## ФРАГМЕНТ ДОКУМЕНТА
------
Читать книгу Электророман Андрея Платонова. Опыт реконструкции - Константин Каминский - Страница 17

ГЛАВА 2
ИНЖЕНЕР ЭЛЕКТРОН – СОЗДАНИЕ ГЕРОЯ
2.2. Имплицитный автор как пережиток («Жажда нищего»)
2.2.3. Ядро притчи

Оглавление

Высокая степень отвлеченности рассказа манифестирует себя не только в абстрактном авторе – имплицитном рассказчике, Пережитке, который как повествовательная инстанция идет вразрез с традиционной индивидуальностью и антропоморфизмом рассказчика, – но и в абстрактных носителях действия, будь то человечество, Земля, техника или инженер Электрон. Инженер Электрон, который в «Жажде нищего» постоянно появляется на диегетической границе наррации и дескрипции, восприятия и воспоминания, не является индивидуальным или антропоморфным героем. Скорее он – как воплощение физических процессов – представляет собой метафору (электро)техники и вместе с тем метонимию мужчины-инженера.
------
## ИСХОДНЫЕ ДАННЫЕ
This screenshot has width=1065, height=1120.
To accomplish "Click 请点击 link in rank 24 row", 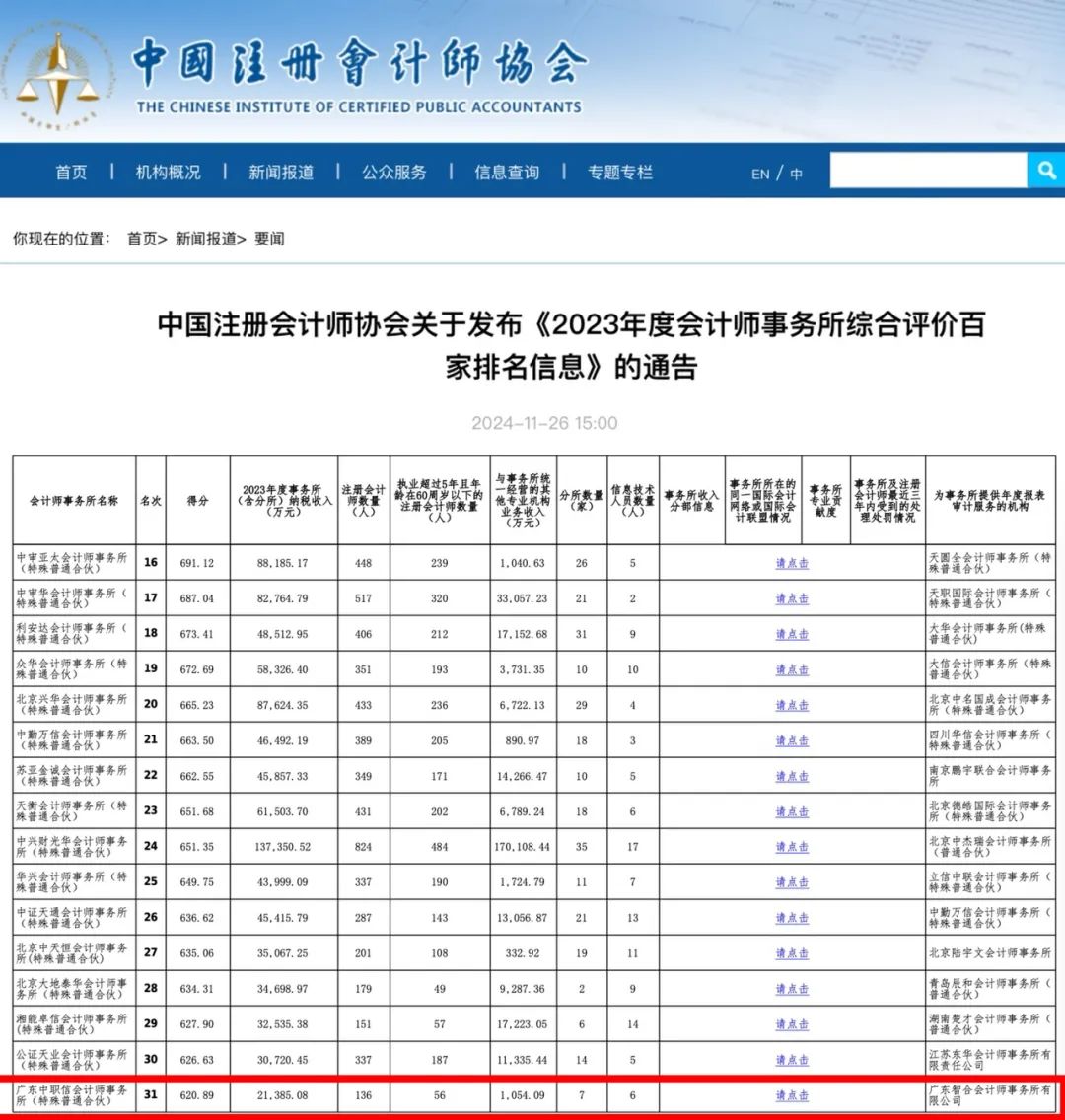I will [x=792, y=847].
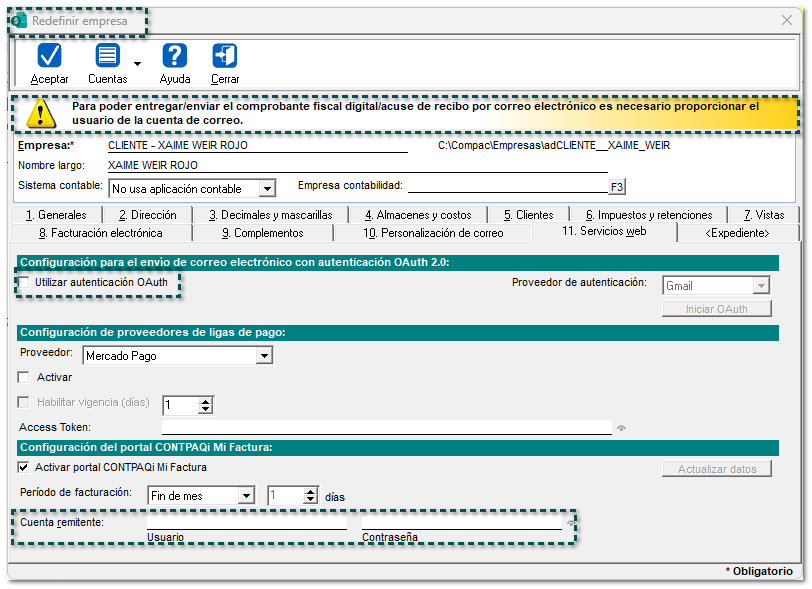Click the Cuenta remitente Usuario field
The image size is (812, 589).
246,521
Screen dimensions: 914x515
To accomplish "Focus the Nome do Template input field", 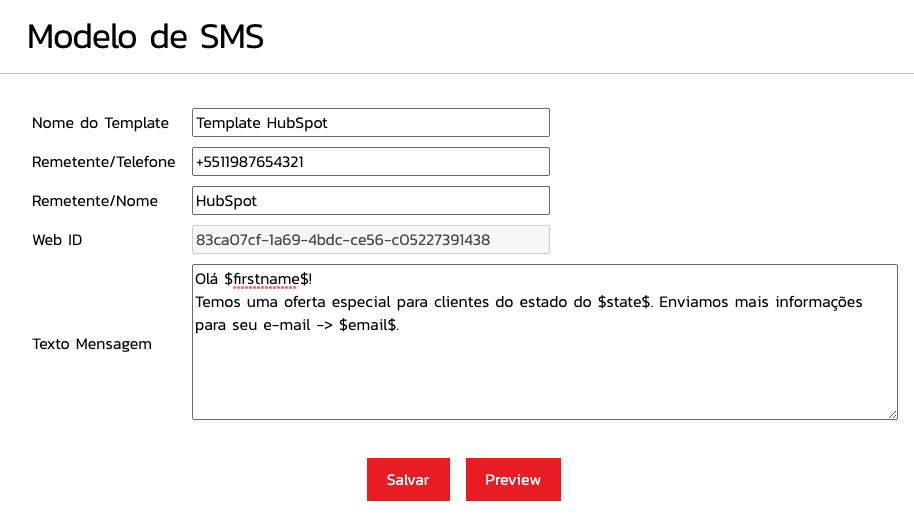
------
## ЗАДАНИЕ
Выпишите приведенный выше фрагмент документа целиком, слово в слово.

## ОТВЕТ НА ЗАДАНИЕ
Читать книгу Электророман Андрея Платонова. Опыт реконструкции - Константин Каминский - Страница 17

ГЛАВА 2
ИНЖЕНЕР ЭЛЕКТРОН – СОЗДАНИЕ ГЕРОЯ
2.2. Имплицитный автор как пережиток («Жажда нищего»)
2.2.3. Ядро притчи

Оглавление

Высокая степень отвлеченности рассказа манифестирует себя не только в абстрактном авторе – имплицитном рассказчике, Пережитке, который как повествовательная инстанция идет вразрез с традиционной индивидуальностью и антропоморфизмом рассказчика, – но и в абстрактных носителях действия, будь то человечество, Земля, техника или инженер Электрон. Инженер Электрон, который в «Жажде нищего» постоянно появляется на диегетической границе наррации и дескрипции, восприятия и воспоминания, не является индивидуальным или антропоморфным героем. Скорее он – как воплощение физических процессов – представляет собой метафору (электро)техники и вместе с тем метонимию мужчины-инженера.